(Recorded data)

┄┄┄┄┄┄

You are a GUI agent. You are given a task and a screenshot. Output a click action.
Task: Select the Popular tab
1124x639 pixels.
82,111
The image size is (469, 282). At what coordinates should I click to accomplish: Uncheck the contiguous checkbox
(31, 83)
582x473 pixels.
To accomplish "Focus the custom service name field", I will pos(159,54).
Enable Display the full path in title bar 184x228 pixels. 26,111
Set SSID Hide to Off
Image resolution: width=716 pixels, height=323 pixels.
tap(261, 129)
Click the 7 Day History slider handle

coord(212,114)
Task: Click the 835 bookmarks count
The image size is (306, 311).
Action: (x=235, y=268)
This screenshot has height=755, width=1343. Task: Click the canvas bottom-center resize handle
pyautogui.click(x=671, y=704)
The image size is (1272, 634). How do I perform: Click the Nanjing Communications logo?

┄┄┄┄┄┄

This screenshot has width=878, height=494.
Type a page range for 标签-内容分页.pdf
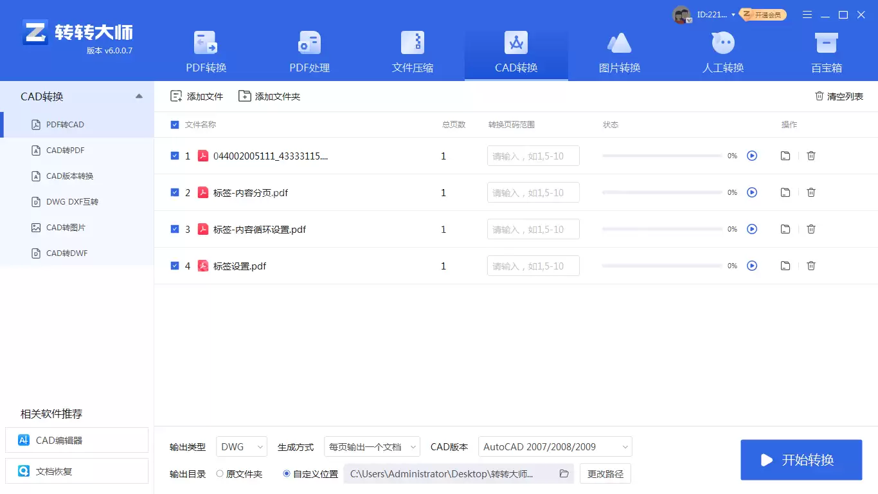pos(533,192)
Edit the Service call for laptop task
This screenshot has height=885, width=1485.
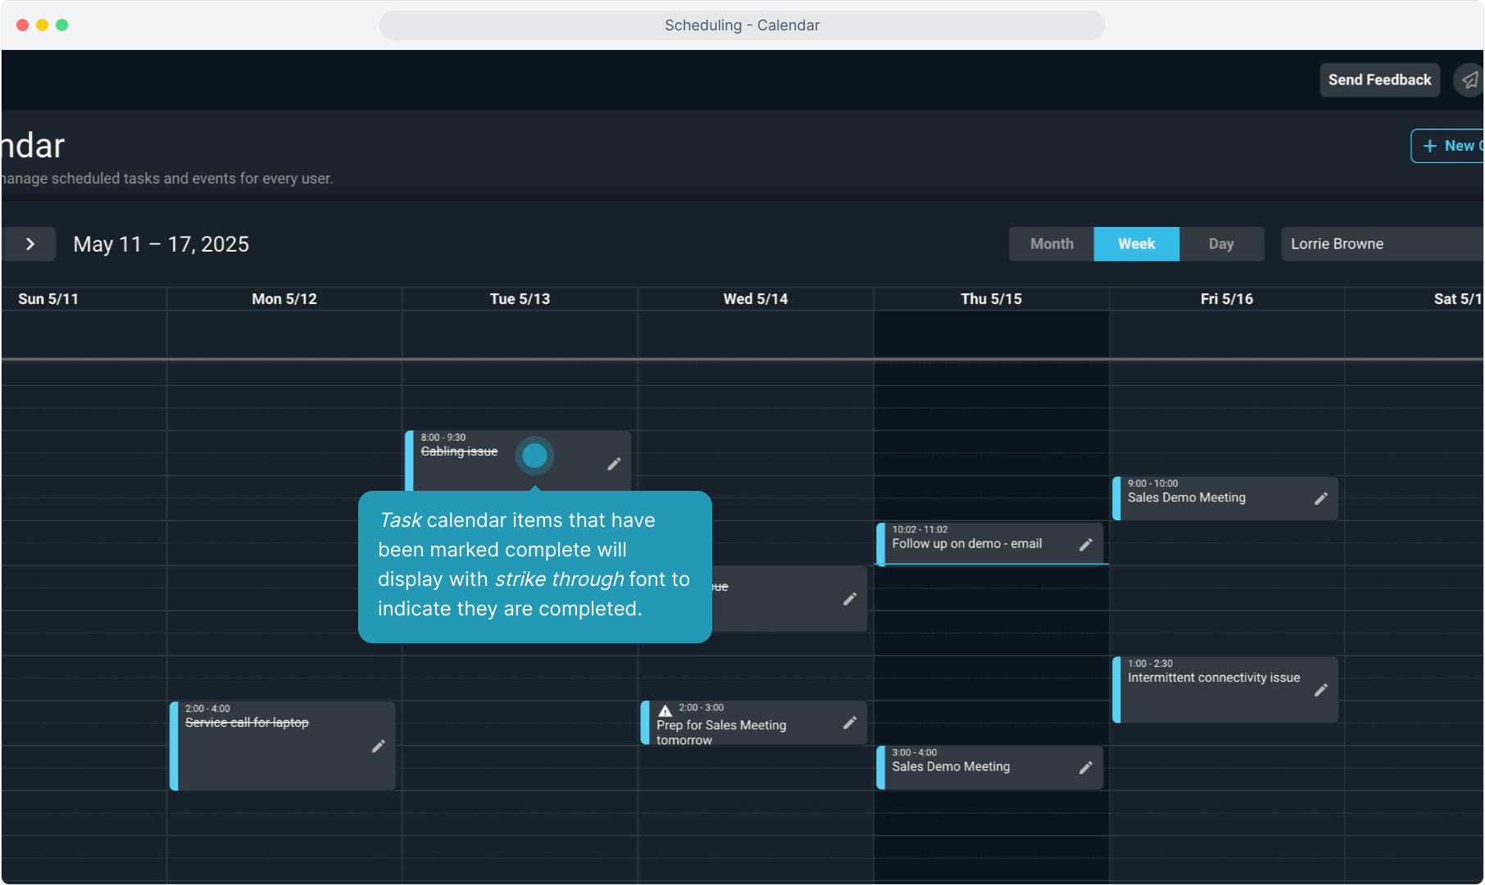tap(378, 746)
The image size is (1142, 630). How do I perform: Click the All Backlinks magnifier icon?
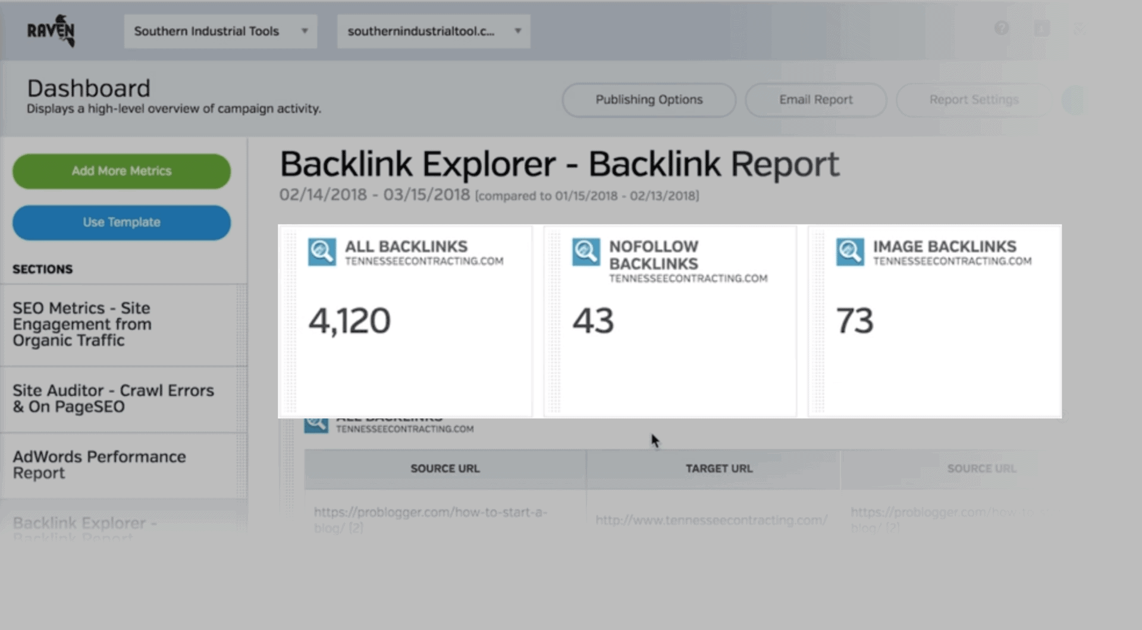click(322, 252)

┄┄┄┄┄┄

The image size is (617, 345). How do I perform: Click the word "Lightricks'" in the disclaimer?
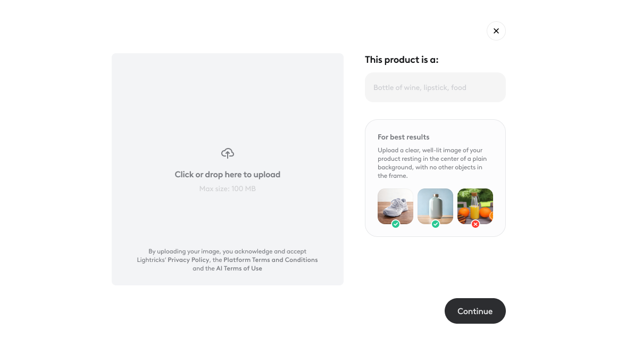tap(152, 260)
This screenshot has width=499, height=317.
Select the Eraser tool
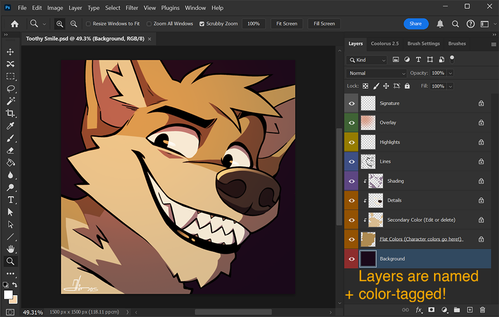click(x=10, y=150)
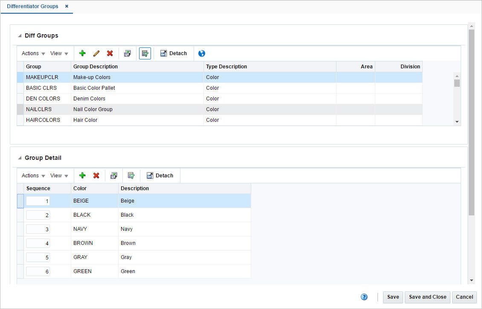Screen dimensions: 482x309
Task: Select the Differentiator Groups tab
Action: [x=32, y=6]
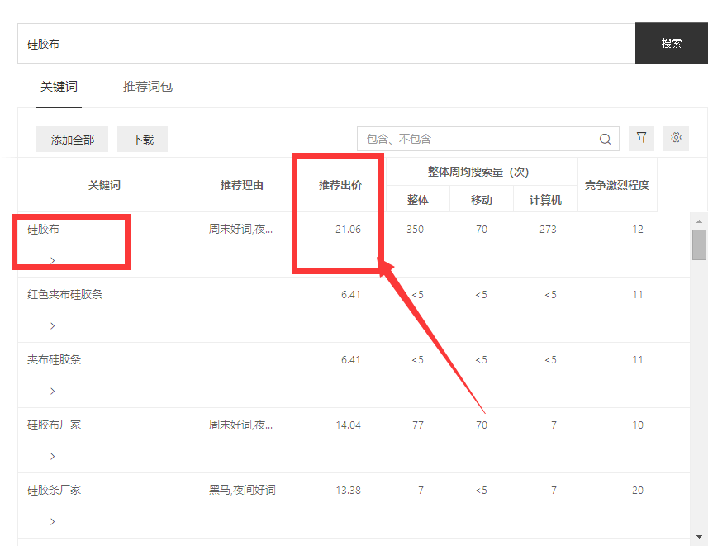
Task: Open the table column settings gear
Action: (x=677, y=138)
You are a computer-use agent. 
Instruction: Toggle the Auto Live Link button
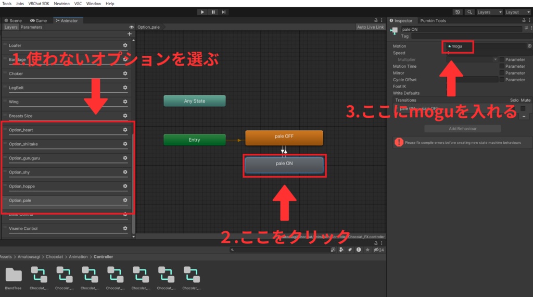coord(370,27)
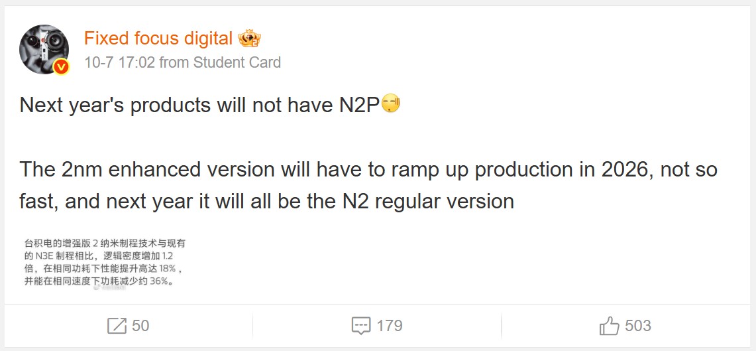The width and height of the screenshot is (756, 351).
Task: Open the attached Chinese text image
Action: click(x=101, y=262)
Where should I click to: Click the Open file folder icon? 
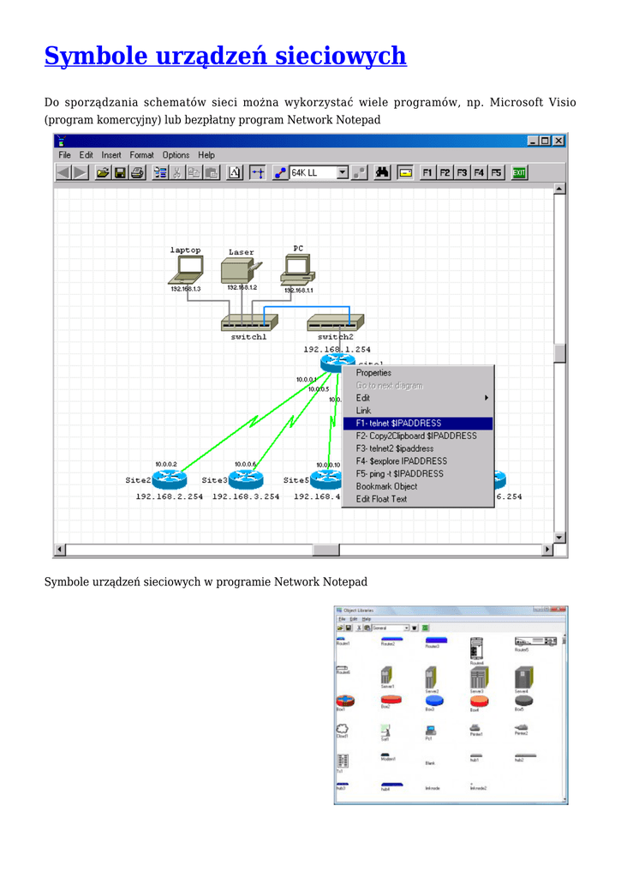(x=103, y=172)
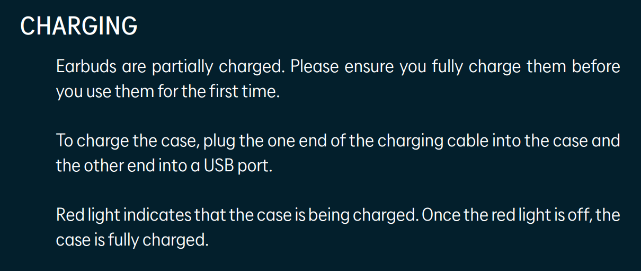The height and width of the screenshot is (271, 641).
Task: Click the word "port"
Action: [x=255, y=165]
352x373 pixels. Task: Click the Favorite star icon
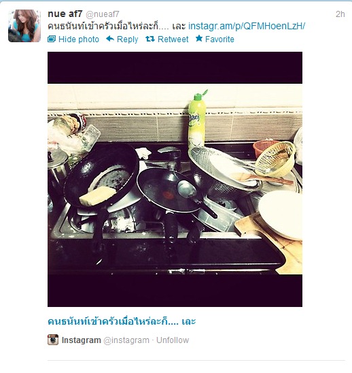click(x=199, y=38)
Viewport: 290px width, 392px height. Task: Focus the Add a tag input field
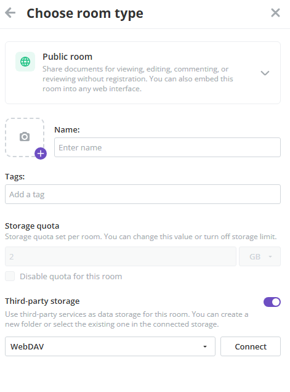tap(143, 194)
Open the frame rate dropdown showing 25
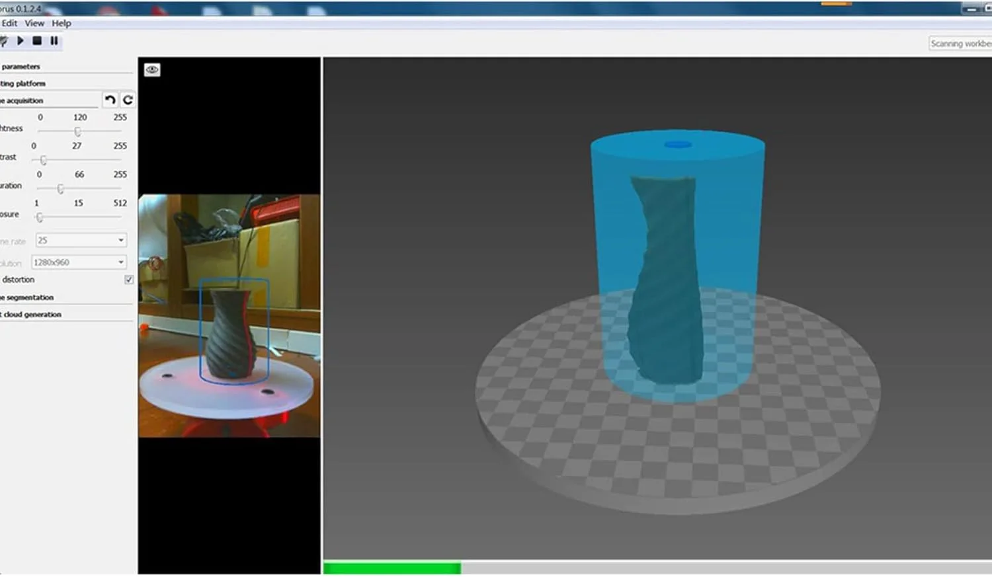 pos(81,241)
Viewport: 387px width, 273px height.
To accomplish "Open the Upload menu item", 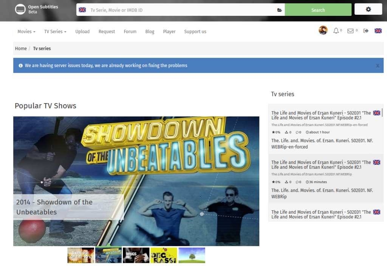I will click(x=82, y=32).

┄┄┄┄┄┄

(Directions) Every line above from the line with "This screenshot has height=755, width=1343." to the line with "The image size is (1272, 634).", inclusive, must be returned exactly; no other line belongs in the reply.

(Solution below)
This screenshot has height=755, width=1343. Task: Click the canvas bottom-center resize handle
pyautogui.click(x=671, y=704)
The image size is (1272, 634). How do I perform: Click the Nanjing Communications logo?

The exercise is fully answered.